[EXERCISE DATA]:
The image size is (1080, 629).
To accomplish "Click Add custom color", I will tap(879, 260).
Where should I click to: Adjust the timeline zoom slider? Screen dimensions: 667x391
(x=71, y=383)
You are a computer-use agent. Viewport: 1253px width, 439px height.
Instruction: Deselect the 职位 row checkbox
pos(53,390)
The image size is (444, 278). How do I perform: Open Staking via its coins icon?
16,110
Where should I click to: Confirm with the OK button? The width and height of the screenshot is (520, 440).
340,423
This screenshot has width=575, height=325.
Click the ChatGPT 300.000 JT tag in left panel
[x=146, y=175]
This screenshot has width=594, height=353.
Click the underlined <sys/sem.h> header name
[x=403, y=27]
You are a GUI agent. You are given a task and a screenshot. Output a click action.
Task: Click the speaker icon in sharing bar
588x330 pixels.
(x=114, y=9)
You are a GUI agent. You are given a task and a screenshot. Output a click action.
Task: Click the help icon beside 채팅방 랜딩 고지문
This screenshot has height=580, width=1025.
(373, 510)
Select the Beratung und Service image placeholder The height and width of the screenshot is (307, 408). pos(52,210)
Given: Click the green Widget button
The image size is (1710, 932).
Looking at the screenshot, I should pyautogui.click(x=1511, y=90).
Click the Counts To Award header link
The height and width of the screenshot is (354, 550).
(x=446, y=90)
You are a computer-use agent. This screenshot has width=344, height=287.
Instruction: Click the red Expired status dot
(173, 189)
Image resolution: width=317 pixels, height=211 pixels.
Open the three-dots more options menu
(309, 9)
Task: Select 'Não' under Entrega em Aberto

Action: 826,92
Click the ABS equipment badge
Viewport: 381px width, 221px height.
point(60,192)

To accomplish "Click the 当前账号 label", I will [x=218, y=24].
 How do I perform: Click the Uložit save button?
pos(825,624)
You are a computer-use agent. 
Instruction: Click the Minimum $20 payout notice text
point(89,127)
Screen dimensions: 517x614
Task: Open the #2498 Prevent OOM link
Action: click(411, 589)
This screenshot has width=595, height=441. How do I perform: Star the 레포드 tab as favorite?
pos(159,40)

[WORK TO COMPLETE]:
From the records above, report the count of lines containing "accomplish" and nothing more.

[SOLVED EXERCISE]:
2